A woman aged 57 was admitted with a 3-month history of moderate
right upper quadrant abdominal pain. Abdominal ultrasonography revealed
multiple solid liver nodules. Computed tomography (CT) of the thorax, abdomen,
and pelvis confirmed liver metastases with no obvious primary tumor. Serum
biochemistry showed only a mild increase in γ-glutamyl transpeptidase.
Carcinoembryonic antigen and CA19 – 9 were increased to
60 – 80 times the normal values. Esophagogastroduodenoscopy
revealed Helicobacter pylori-positive erosive
gastritis and duodenal mucosal hyperplasia after biopsy of a suspiciously
enlarged duodenal papilla. At the same time colonoscopy found the primary tumor
– a 20-mm ulcerated adenocarcinoma in the left colon.
Four hours after the endoscopy procedures, the patient complained of
abdominal pain. Serum amylases, lipases, and C-reactive protein were increased
to 20 – 30 times the normal values. CT scan showed grade E
severe acute pancreatitis (Balthazar score) ([Figs. 1] and [2])
[1]. The Ranson score was 6 at 48 hours after admission
[2]. Magnetic resonance cholangiopancreatography
diagnosed a complete pancreas divisum ([Fig. 3]).
After 4 weeks of intensive care the patient resumed normal
alimentation. At 6 weeks a CT scan showed a large pseudocyst at the level of
the pancreatic body and tail ([Fig. 4]) and
progression of liver metastasis. The patient was unresponsive to systemic
chemotherapy. Two weeks later (8 weeks after the acute pancreatitis) the
patient died from right atrial compression secondary to liver metastases.
Fig. 1 Contrast-enhanced
computed tomographic (CT) imaging revealed pancreatic necrosis of more than
50 % of the gland.
Fig. 2 Contrast-enhanced CT
imaging revealed diffuse peripancreatic and bilateral parietocolic fat
necrosis.
Fig. 3 Coronal magnetic
resonance cholangiopancreatography imaging revealed pancreas divisum: the
dorsal duct (arrowhead) draining independently into the first duodenum (minor
papilla), superior and anterior to the common bile duct (arrow).
Fig. 4 CT imaging at 6 weeks
shows a large pseudocyst measuring 13 × 8.5 cm at
the level of the pancreatic body and tail.

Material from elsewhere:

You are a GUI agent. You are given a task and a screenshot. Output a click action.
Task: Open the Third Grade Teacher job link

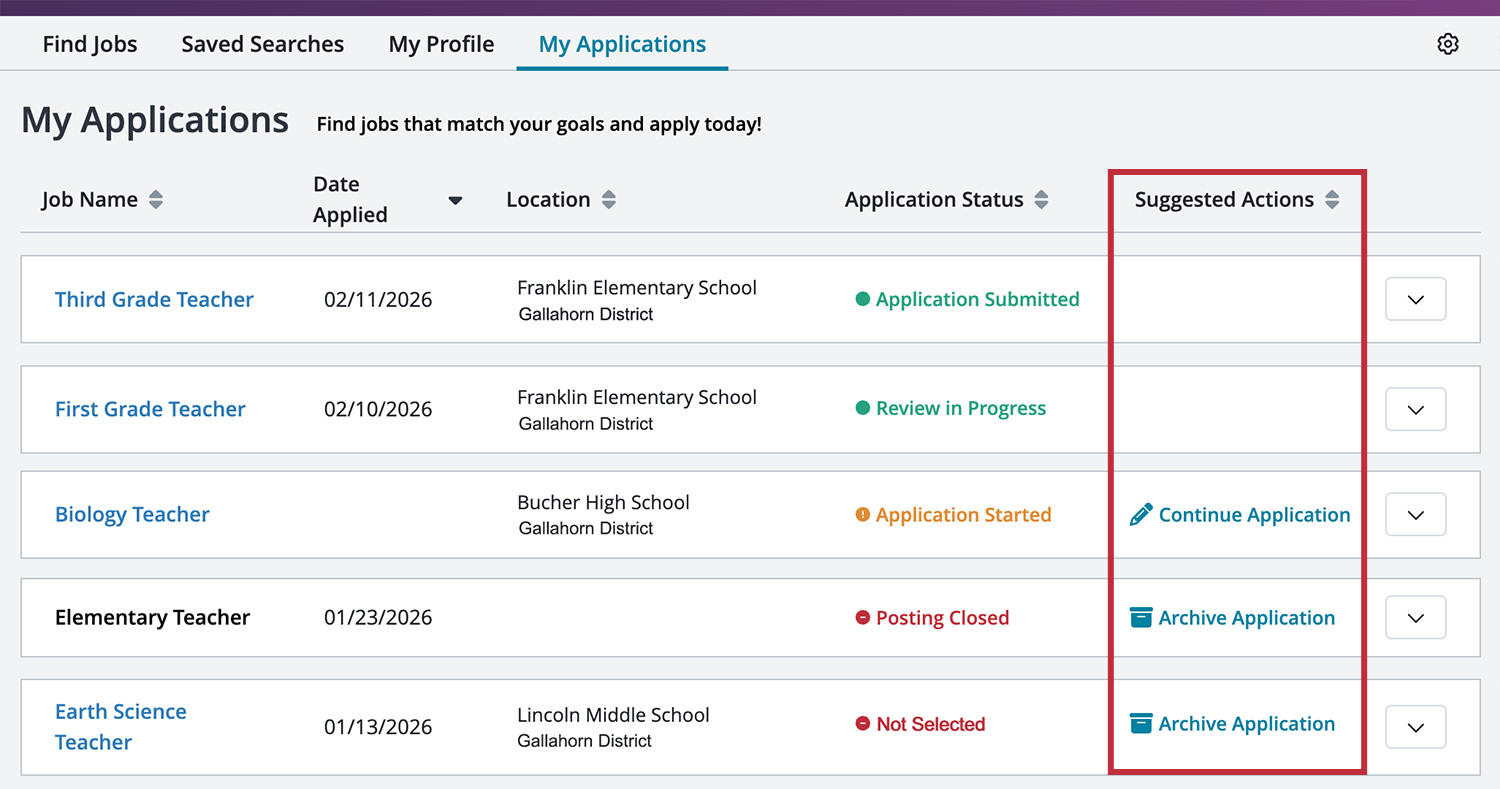(154, 300)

An asymptomatic rise in amylase concentration can be observed after
30 % of papilla biopsies [3]. A single case
of mild pancreatitis was reported after papilla biopsy in a patient with
Gardner’s syndrome [4]. Papillary edema due to
biopsy may obstruct the pancreatic duct causing pancreatitis; this probably
happens more easily in the minor papilla in complete pancreas divisum
[5]. As far as we know this is the first case of severe
acute pancreatitis after duodenal papilla biopsy.